Tolong sunting baris dari yang memuat "The image size is (514, 379)." sampai yang memuat "tap(353, 862)", keduanya termasuk, dengan mengganti "Instruction" menjadi "Command" tanpa mengubah apa pun lagi. Tuliskan hanya baris-baris tersebut.

● DATA TERSIMPAN:
################
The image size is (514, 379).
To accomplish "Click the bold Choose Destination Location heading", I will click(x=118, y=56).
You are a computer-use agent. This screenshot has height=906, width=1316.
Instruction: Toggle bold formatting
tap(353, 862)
################
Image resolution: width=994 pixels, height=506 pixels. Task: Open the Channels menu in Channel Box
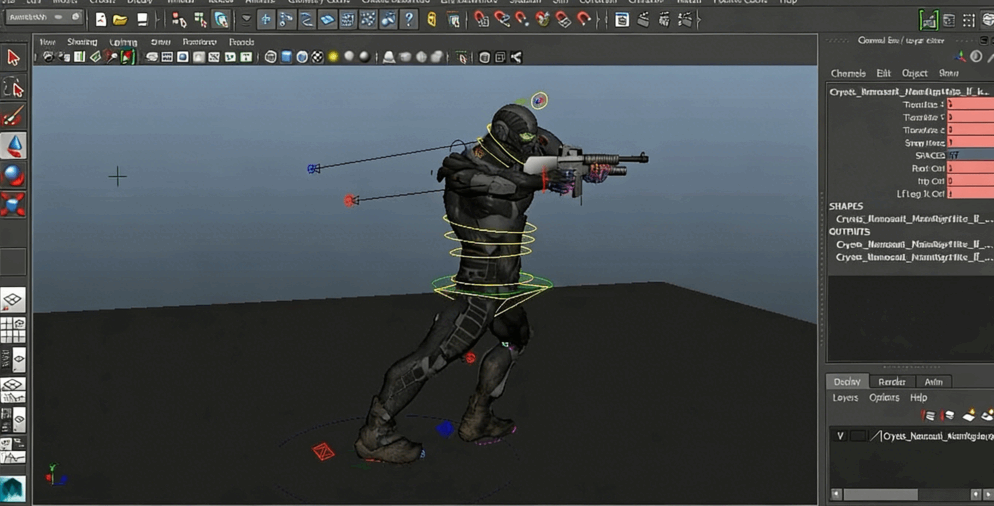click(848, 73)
################
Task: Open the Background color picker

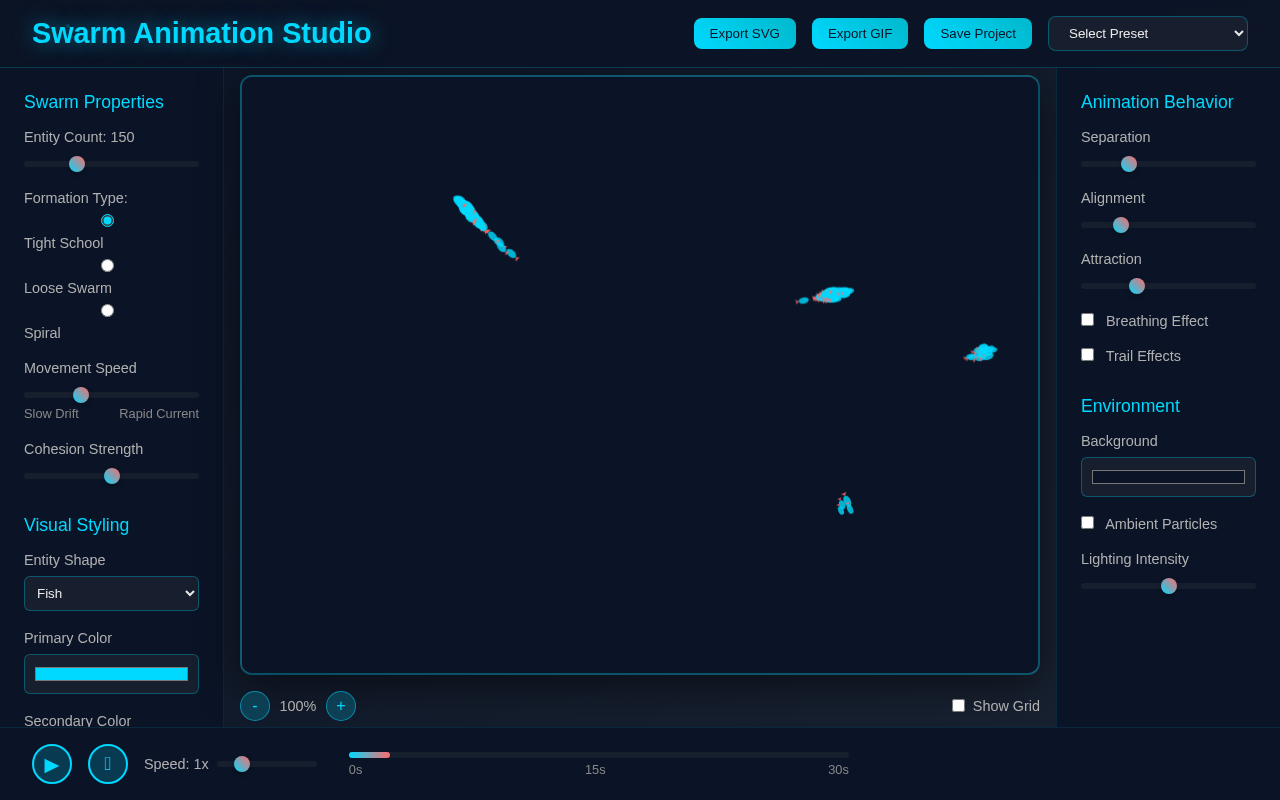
################
● JAWABAN BERIKUT:
The image size is (514, 379).
To accomplish "Click the bold Choose Destination Location heading", I will click(x=118, y=56).
You are a computer-use agent. This screenshot has height=906, width=1316.
Command: Toggle bold formatting
tap(353, 862)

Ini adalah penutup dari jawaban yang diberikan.